Après de longs pourparlers, Aranda et ses compagnons obtinrent d’être échangés contre des captifs turcs, internés alors à Dunkerque. Ils furent dirigés sur Gibraltar, d’où ils partirent à cheval pour Cadix. Ils revinrent par Madrid et allèrent de nouveau s’embarquer à Saint-Sébastien. Ils traversèrent ensuite la France et visitèrent Paris et la Normandie. De Rouen ils firent voile pour Douvres, d’où un paquebot les transporta à Dunkerque.

Aranda rentra à Bruges au sein de sa famille, le 20 août 1642, assez à temps pour recevoir le dernier soupir de sa mère, qui mourut peu de jours après et pour laquelle il professait un véritable culte.

Comme il appartenait à une famille considérable de cette ville, ses aventures firent beaucoup de bruit. Tout le monde, pendant sa captivité, s’était intéressé à ses infortunes, et entre autres François de Valcarcel y Velasquez, membre du conseil royal de Castille et surintendant de la justice militaire aux Pays-Bas. Ce personnage lui fit obtenir, à son retour, la charge d’auditeur militaire au quartier du Franc-de-Bruges. Bientôt ses amis le pressèrent de coucher ses aventures par écrit.
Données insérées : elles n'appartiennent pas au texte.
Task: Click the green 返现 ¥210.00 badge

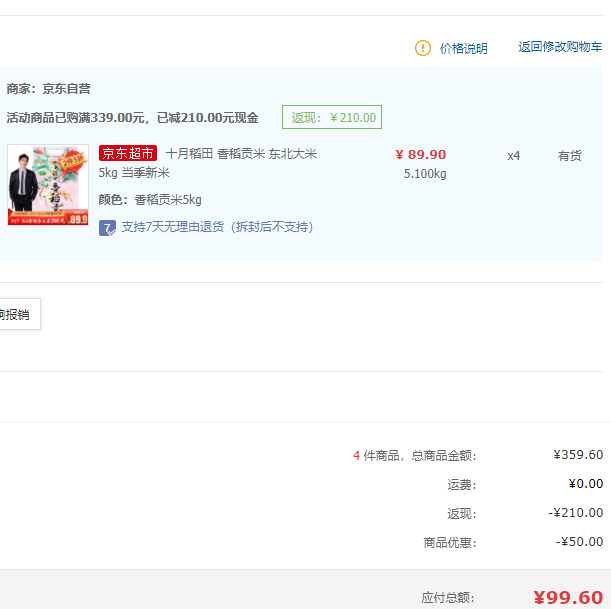Action: [x=331, y=117]
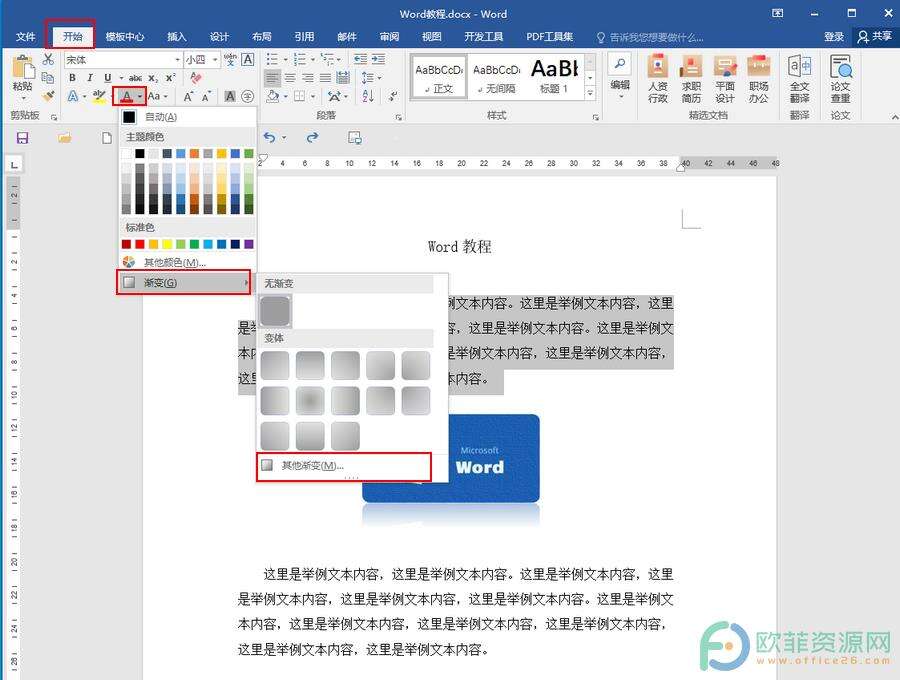Screen dimensions: 900x680
Task: Select the no-gradient thumbnail under 无渐变
Action: 276,311
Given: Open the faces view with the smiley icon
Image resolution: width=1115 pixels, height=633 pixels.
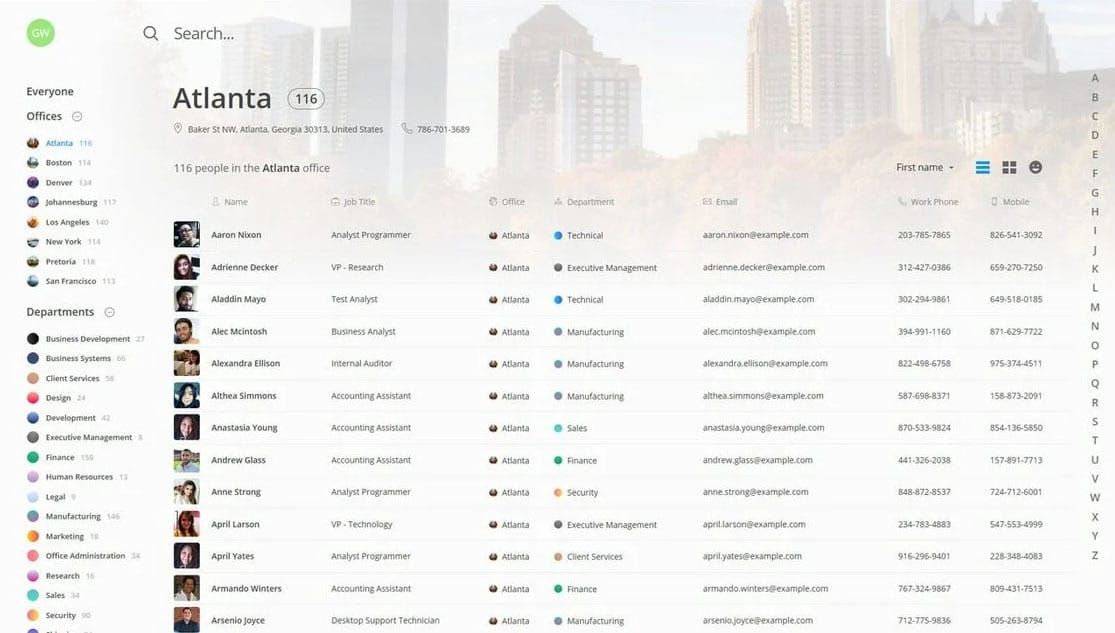Looking at the screenshot, I should pos(1036,167).
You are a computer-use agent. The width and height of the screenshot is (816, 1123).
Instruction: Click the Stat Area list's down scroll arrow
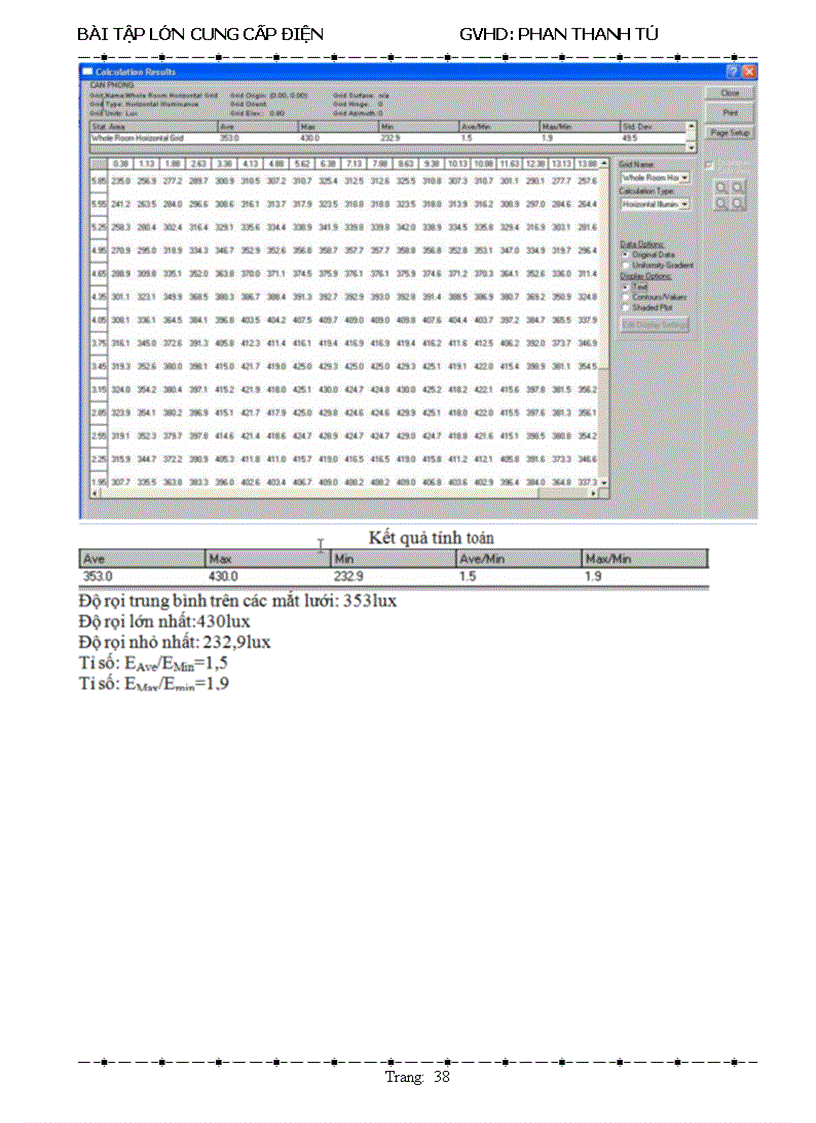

Toutefois, ce ne fut qu’en 1656 qu’il satisfit à leur désir, en publiant son livre sous le titre de : Relation de la captivité du sieur Emmanuel de Aranda, mené esclave à Alger en l’an 1640, et mis en liberté l’an 1642. A Bruxelles, chez Jean Mommaert, 1656 ; in-12.
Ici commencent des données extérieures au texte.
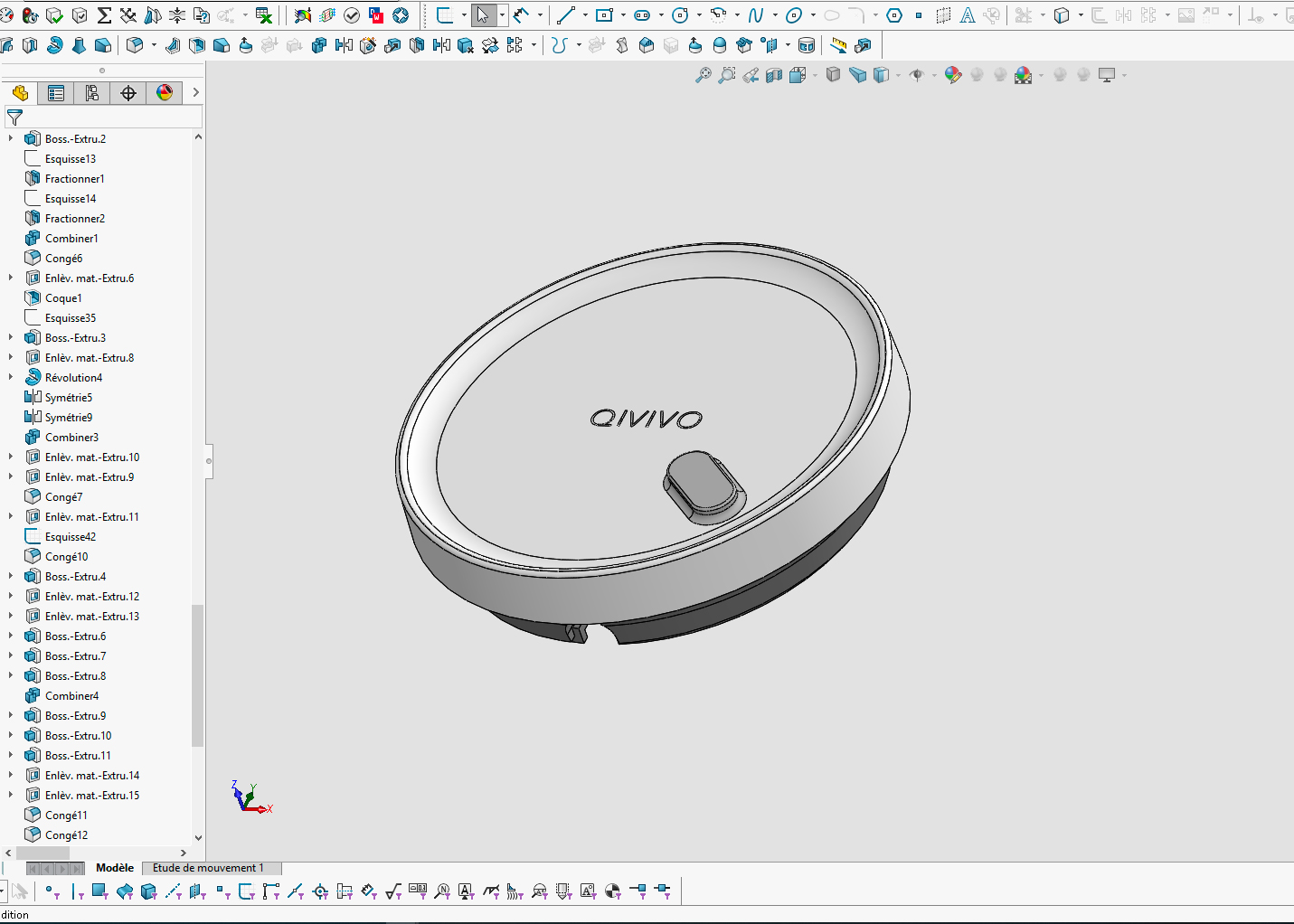Select the Line sketch tool
This screenshot has height=924, width=1294.
tap(566, 15)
Cet ouvrage, presque tombé aujourd’hui dans l’oubli, eut un succès extraordinaire à cette époque où les corsaires algériens croisaient encore impunément dans la Méditerranée.

Il en parut successivement encore huit éditions : en latin, à la Haye, en 1657, en français, la même année, à Paris, et en 1662, à Bruxelles, encore en français, à Paris en 1665, en anglais, à Londres, en 1666, de nouveau en français à Leyde, en 1671, et enfin, en flamand, à Bruges et à la Haye, en 1682 ; celle-ci contient toutes les Relations particulières ; plus cinquante-deux Histoires morales et divertissantes.
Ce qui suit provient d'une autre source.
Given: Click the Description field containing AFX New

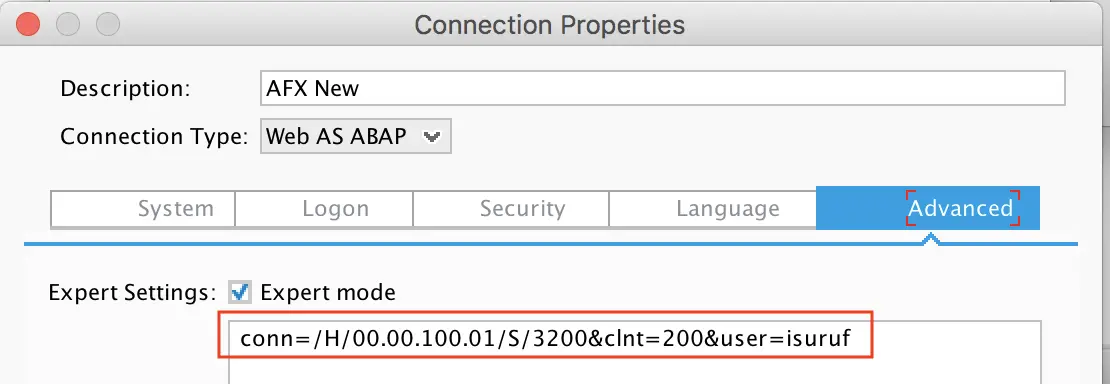Looking at the screenshot, I should point(663,89).
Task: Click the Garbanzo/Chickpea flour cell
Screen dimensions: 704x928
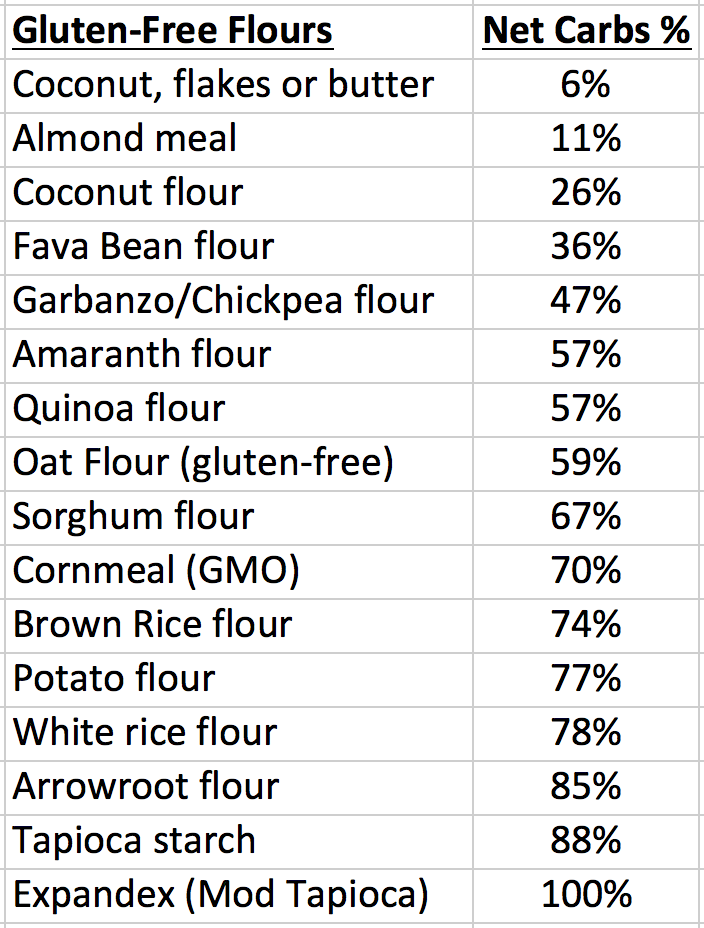Action: point(239,301)
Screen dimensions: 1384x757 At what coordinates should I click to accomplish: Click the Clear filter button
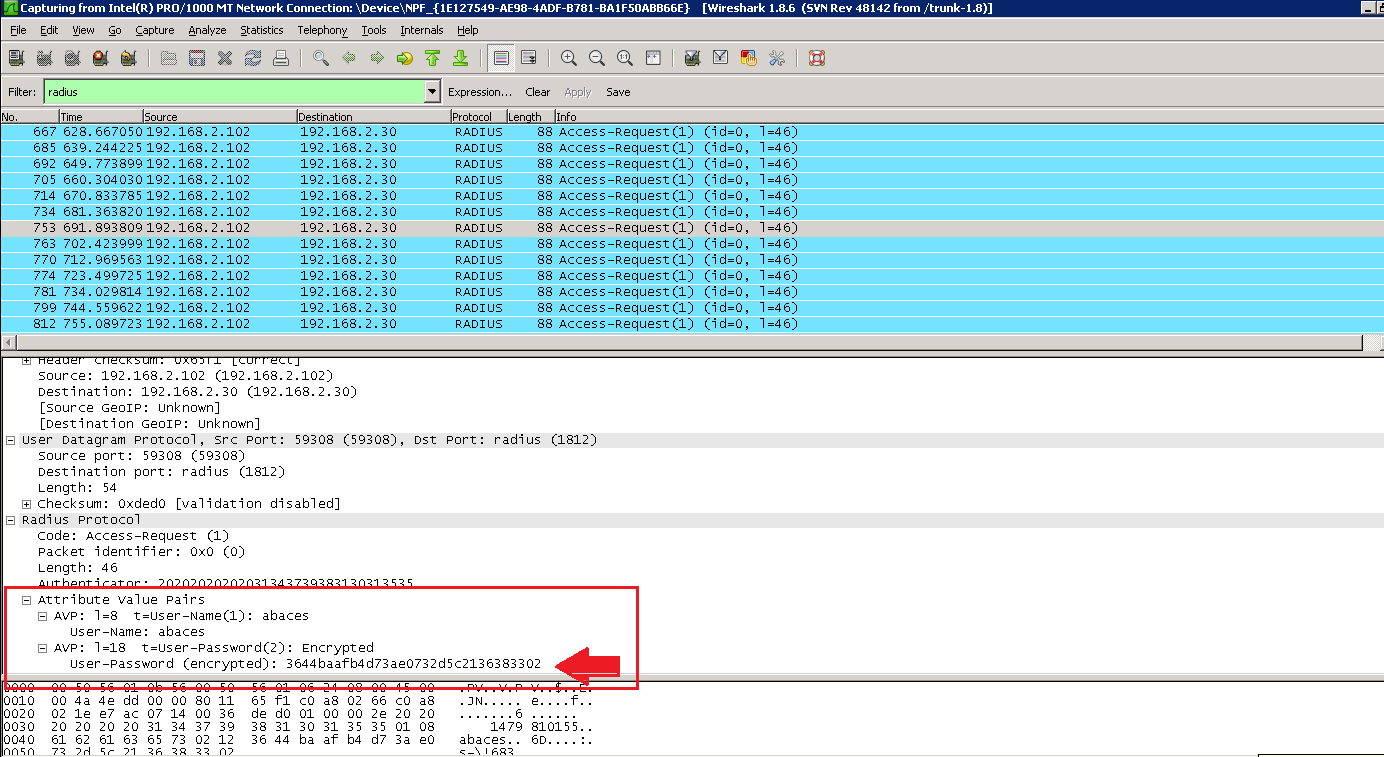537,91
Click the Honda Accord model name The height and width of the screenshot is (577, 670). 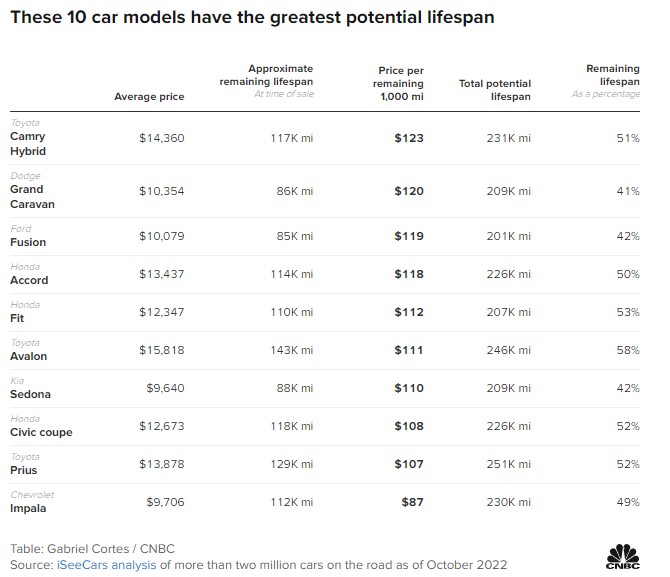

L’existence d’une traduction espagnole, publiée à la Haye, en 1657, est contestée.

Emmanuel de Aranda, qui fait généralement preuve de savoir et de connaissances variées, joignit à sa Relation un mémoire historique sur l’antiquité d’Alger, qu’il regarde comme l’ancienne Julia Cæsarea.

On y trouve sur la domination arabe, sur le fameux Barberousse et sur le gouvernement de cette partie de l’Afrique des renseignements qui ne sont pas dépourvus de mérite. L’ouvrage est terminé par un recueil d’histoires ou d’anecdotes au nombre de cinquante-deux, qu’il intitule Relations particulières. La lecture en est attachante, mais atteste plus d’esprit d’invention de la part de l’auteur que de véracité.

A l’édition elzévirienne de sa relation, publiée chez Pauwels, à Leyde, en 1671, est jointe une troisième partie, sous le titre de : Diverses histoires morales et divertissantés. Elles sont reproduites avec trente et une autres nouvelles dans l’édition flamande de 1682.